> [WORK REQUEST]
All lines from the opening of the data to the line containing "Task: Select the Eiffel Tower media thumbnail" must be returned unchanged, and only those lines.

> [SOURCE DATA]
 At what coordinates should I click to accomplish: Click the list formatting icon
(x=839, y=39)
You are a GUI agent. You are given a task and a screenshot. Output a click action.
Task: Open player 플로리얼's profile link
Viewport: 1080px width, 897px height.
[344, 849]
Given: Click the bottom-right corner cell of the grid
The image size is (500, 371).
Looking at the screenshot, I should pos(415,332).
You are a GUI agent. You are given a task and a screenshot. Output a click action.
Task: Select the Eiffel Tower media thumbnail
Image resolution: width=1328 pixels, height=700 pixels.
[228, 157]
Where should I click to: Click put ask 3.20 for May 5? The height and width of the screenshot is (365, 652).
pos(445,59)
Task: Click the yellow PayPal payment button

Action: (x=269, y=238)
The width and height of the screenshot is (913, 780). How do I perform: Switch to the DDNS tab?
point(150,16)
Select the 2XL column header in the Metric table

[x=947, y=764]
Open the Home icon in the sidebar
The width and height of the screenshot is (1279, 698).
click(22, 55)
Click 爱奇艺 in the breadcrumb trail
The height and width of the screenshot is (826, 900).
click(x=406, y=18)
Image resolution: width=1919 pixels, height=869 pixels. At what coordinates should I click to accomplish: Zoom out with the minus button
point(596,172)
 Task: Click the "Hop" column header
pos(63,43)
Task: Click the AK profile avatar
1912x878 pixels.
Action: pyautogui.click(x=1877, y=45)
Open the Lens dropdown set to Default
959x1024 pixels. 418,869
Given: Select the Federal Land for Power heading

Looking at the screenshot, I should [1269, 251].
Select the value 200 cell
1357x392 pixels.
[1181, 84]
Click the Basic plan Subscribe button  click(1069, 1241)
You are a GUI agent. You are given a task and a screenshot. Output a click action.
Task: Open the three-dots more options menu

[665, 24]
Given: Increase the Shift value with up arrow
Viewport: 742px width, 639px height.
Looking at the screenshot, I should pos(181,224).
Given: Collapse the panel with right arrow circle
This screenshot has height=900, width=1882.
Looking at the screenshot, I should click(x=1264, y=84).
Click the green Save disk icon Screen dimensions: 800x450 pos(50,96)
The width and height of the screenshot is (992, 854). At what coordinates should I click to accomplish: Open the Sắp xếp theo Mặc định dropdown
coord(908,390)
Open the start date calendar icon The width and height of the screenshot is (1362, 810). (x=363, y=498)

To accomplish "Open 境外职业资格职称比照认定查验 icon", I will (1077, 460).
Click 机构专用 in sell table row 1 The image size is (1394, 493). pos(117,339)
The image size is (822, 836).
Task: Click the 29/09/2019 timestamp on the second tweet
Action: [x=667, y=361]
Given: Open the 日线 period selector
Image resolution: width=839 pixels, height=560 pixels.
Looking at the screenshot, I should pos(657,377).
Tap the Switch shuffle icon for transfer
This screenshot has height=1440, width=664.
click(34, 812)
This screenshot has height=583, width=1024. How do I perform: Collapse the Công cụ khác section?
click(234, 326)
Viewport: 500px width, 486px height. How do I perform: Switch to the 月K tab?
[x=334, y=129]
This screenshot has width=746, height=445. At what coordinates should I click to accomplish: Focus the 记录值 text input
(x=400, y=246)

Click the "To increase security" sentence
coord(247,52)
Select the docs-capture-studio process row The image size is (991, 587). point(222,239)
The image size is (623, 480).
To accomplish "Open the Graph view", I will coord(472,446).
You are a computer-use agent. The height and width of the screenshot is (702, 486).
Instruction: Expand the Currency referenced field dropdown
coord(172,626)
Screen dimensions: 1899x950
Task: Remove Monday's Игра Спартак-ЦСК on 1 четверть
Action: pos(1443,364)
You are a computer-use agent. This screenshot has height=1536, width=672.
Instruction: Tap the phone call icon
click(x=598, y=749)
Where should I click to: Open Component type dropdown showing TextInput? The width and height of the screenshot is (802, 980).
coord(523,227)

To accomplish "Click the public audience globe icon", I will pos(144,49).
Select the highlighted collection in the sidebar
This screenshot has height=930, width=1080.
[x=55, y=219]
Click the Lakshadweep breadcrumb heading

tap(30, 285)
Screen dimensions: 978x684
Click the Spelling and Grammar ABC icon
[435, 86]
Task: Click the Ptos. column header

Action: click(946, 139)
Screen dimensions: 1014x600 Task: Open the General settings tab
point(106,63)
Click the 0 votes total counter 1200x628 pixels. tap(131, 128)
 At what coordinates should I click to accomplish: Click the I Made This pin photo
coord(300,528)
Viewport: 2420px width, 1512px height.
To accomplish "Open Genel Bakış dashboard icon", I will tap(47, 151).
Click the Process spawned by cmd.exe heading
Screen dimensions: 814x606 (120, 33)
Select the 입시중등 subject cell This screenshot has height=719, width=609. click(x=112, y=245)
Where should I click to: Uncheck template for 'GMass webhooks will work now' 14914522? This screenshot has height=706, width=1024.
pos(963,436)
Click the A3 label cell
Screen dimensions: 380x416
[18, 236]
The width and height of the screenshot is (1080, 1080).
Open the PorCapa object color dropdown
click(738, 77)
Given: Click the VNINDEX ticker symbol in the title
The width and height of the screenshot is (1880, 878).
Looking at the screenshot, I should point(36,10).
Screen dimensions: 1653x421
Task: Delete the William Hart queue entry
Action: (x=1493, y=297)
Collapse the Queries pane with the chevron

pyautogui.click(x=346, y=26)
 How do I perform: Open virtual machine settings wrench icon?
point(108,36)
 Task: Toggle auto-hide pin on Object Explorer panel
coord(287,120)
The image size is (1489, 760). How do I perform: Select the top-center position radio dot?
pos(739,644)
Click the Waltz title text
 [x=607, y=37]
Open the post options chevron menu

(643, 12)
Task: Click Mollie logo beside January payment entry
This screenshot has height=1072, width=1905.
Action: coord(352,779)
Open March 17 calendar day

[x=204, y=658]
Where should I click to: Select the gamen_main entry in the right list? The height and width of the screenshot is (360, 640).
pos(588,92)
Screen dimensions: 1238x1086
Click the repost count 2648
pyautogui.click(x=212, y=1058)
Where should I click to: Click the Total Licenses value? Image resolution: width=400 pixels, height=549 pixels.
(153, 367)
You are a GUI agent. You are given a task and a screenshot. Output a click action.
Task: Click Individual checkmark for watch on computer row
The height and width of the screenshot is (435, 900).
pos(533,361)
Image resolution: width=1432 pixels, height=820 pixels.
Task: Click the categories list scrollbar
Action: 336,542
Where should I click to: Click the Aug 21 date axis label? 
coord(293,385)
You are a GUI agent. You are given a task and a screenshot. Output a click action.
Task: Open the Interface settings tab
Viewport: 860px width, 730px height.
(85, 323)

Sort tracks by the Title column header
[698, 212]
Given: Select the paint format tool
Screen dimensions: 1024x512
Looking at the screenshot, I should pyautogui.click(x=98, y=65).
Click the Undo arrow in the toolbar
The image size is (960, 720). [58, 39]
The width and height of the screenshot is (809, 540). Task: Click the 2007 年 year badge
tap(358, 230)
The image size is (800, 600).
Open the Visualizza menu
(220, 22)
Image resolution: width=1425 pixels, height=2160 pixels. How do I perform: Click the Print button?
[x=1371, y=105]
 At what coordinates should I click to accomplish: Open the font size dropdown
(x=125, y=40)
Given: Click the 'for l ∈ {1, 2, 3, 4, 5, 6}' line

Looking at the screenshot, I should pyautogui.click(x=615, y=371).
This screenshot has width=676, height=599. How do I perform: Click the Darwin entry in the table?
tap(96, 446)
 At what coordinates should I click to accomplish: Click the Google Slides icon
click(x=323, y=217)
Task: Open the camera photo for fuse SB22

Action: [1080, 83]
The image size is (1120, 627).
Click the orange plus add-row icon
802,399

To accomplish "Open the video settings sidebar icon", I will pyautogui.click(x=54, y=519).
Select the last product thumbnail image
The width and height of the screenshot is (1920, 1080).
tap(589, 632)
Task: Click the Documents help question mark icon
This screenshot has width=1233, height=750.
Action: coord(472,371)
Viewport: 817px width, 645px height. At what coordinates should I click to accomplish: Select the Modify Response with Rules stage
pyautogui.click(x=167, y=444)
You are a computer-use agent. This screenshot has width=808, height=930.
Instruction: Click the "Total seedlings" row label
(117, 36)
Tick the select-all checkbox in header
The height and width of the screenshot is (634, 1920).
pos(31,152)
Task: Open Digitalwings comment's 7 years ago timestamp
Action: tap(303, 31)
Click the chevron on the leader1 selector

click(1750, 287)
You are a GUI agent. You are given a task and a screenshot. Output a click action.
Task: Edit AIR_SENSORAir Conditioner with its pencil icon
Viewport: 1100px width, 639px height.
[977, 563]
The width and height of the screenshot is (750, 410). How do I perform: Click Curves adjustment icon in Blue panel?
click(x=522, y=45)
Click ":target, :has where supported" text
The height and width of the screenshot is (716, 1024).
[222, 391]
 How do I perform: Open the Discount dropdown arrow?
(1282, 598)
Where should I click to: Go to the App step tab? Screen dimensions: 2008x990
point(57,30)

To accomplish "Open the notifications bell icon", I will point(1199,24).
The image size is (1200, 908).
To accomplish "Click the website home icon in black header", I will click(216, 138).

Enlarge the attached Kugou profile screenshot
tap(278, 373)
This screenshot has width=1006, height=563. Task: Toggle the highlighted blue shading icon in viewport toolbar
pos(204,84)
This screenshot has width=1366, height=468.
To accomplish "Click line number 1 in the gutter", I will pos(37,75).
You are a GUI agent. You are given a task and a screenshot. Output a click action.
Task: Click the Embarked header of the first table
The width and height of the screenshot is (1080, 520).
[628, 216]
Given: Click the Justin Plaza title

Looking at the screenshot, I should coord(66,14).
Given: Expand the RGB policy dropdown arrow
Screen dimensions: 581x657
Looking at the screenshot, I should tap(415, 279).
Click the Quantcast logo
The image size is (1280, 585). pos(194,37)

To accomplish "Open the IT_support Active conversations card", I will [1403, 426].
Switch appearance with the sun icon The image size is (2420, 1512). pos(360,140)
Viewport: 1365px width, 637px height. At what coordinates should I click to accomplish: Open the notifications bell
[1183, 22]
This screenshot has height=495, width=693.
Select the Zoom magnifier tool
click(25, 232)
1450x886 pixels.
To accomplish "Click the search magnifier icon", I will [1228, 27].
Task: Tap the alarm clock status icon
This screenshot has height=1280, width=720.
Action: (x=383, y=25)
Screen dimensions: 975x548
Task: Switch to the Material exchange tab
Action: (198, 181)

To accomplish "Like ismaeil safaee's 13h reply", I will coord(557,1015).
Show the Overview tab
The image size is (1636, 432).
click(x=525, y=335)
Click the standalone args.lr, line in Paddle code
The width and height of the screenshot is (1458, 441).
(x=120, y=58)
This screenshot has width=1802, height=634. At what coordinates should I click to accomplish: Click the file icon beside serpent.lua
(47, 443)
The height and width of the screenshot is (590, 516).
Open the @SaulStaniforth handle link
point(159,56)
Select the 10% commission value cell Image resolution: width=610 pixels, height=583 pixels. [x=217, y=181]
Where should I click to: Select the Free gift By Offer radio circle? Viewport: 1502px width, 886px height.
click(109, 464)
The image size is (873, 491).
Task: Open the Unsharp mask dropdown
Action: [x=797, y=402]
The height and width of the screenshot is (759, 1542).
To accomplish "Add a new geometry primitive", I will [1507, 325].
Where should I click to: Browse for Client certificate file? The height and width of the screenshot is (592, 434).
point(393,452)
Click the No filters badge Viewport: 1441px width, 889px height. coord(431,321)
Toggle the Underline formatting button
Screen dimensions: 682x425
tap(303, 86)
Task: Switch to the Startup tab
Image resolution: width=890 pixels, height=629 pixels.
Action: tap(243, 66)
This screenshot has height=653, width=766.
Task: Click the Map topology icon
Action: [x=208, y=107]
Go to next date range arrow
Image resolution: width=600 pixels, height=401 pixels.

> [EXPECTED OUTPUT]
 At what coordinates should I click to accomplish: Click the list formatting icon
(x=839, y=39)
You are a GUI agent. You are given a task and a screenshot. Output a click action.
Task: Open player 플로리얼's profile link
Viewport: 1080px width, 897px height.
[344, 849]
Given: Click the bottom-right corner cell of the grid
The image size is (500, 371).
Looking at the screenshot, I should pos(415,332).
You are a GUI agent. You are given a task and a screenshot. Output a click action.
Task: Select the Eiffel Tower media thumbnail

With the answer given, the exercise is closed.